Anton and Joseph Hemmerle established Hemmerle by taking over an established goldsmiths’ company specialising in medals and orders and in 1895 they are appointment 'Purveyor to the Court' by Luitpold, Prince Regent of Bavaria by Royal warrant of appointment to create medals for the Royal Bavarian Court, Bavarian Order of Merit.[2] The Hemmerle boutique at 14 Maximilianstraße opened in 1904 and remains there today.[3]

Today, Christian Hemmerle, Joseph's great-grandson, manages the company along with his wife Yasmin and parents Stefan and Sylveli.[4][5] Christian and Yasmin Hemmerle, Stefan and Sylveli’s son and daughter-in-law joined Hemmerle in 2006.[6]

Stefan Hemmerle in 1995 designed a ring for the wife of a Munich art collector, in response to her practice of wearing Berlin iron jewellery (which Germans received in exchange for donating their gold and silver jewels toward funding the War of Liberation). He set a diamond in textured iron rather than in gold or platinum. The combination of common metal with a precious stone was unusual.[7]

Hemmerle, is the exclusive maker of the Bavarian Order of Merit[2] since it was instituted in 1957 [8] as well as exclusively responsible for the making of the Bavarian Maximilian Order for Science and Art since 1905.[9]


Hemmerle jewellers use gemstones including orange-pink sapphires, green diamonds or conch pearls.[10] often set in unorthodox materials such as copper, steel or wood.[11][12] Each piece is designed as a unique creation. The family use materials including South China Sea Melo pearls[13] or blue aquamarines from Brazil's Santa Maria mines.

Hemmerle's styles include the tassel earring, created using a traditional Austrian technique of knitting together cut stones often in bright colours into invisibly stitched strands.[14]

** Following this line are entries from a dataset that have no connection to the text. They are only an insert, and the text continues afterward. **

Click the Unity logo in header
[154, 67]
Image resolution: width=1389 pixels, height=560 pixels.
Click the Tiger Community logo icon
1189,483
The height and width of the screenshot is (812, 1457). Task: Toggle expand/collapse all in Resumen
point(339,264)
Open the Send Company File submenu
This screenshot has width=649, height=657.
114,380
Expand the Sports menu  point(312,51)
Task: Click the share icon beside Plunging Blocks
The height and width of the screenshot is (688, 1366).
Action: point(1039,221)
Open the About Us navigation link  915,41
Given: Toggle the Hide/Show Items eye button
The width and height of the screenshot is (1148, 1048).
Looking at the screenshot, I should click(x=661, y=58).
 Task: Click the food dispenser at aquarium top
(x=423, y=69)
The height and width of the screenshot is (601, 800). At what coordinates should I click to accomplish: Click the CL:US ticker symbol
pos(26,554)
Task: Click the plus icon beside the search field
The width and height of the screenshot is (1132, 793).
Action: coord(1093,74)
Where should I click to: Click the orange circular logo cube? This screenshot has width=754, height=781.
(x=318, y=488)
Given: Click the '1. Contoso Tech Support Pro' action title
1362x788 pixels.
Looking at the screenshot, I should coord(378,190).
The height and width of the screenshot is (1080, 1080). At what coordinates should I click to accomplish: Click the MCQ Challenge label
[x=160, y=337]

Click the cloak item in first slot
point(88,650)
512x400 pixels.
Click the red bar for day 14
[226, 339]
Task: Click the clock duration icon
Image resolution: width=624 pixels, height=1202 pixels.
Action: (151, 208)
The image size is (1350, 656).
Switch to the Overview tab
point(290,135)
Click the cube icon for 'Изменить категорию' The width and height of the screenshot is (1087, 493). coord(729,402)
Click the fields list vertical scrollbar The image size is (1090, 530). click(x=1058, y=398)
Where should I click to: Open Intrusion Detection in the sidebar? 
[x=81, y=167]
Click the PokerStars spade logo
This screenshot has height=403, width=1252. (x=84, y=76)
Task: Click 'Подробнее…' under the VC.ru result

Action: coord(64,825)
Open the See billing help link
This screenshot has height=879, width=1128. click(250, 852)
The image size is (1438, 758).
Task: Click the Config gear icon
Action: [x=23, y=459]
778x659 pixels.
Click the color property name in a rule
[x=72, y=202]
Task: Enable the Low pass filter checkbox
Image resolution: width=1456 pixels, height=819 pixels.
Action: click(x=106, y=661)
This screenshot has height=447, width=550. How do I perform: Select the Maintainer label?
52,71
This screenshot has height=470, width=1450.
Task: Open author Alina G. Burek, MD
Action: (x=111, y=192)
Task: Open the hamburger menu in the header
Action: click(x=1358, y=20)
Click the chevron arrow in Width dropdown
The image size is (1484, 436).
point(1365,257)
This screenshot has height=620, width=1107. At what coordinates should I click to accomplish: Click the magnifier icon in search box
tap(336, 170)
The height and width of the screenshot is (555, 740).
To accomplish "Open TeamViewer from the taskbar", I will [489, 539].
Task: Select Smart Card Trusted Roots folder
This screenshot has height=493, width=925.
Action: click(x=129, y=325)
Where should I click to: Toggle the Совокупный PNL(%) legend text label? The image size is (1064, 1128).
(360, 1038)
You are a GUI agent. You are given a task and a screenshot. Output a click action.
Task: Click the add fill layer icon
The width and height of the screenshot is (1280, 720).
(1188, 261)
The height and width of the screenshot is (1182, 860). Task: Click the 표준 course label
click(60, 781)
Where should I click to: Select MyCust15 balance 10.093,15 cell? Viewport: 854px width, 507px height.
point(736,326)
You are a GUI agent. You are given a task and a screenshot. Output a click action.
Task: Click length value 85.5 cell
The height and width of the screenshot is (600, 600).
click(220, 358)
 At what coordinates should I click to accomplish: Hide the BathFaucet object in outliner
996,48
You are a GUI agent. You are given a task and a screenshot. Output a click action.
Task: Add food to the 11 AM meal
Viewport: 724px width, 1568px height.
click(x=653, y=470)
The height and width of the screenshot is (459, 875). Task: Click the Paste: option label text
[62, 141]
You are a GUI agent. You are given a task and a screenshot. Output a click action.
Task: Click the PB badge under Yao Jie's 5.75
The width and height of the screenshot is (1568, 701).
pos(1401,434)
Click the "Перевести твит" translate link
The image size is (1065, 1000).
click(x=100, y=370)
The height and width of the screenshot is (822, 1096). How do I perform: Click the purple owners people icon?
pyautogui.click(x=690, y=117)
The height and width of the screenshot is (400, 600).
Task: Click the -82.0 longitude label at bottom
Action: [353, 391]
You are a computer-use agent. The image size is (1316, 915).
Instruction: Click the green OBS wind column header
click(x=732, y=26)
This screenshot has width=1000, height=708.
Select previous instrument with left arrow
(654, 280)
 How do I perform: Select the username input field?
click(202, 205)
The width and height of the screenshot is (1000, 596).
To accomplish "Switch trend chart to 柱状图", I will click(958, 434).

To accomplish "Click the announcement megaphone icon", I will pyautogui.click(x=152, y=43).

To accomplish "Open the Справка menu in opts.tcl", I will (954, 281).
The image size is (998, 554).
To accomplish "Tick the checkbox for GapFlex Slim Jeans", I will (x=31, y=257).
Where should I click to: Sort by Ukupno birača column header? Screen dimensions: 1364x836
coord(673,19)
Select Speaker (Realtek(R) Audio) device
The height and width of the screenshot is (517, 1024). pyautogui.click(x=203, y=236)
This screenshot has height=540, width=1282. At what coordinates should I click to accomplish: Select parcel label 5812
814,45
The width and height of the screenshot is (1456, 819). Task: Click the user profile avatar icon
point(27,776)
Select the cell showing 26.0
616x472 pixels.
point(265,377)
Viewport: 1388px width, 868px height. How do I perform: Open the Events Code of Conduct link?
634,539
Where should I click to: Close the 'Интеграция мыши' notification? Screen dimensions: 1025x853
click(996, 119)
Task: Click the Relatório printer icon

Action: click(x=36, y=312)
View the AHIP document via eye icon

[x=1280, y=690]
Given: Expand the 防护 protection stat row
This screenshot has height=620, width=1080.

Hemmerle's Harmony bangle was included in the permanent collection of the William and Judith Bollinger Jewellery Gallery at London's Victoria and Albert Museum in October 2010.[15]

In 2011, the Hemmerles co-wrote a book Delicious Jewels with the chef and author Tamasin Day-Lewis, published by Prestel Publishing.[16]

Hemmerle's Harmony bangle, Egyptian Story, 2012, became part of the permanent collection of the Cooper Hewitt, Smithsonian Design Museum in New York City in January 2013.[17]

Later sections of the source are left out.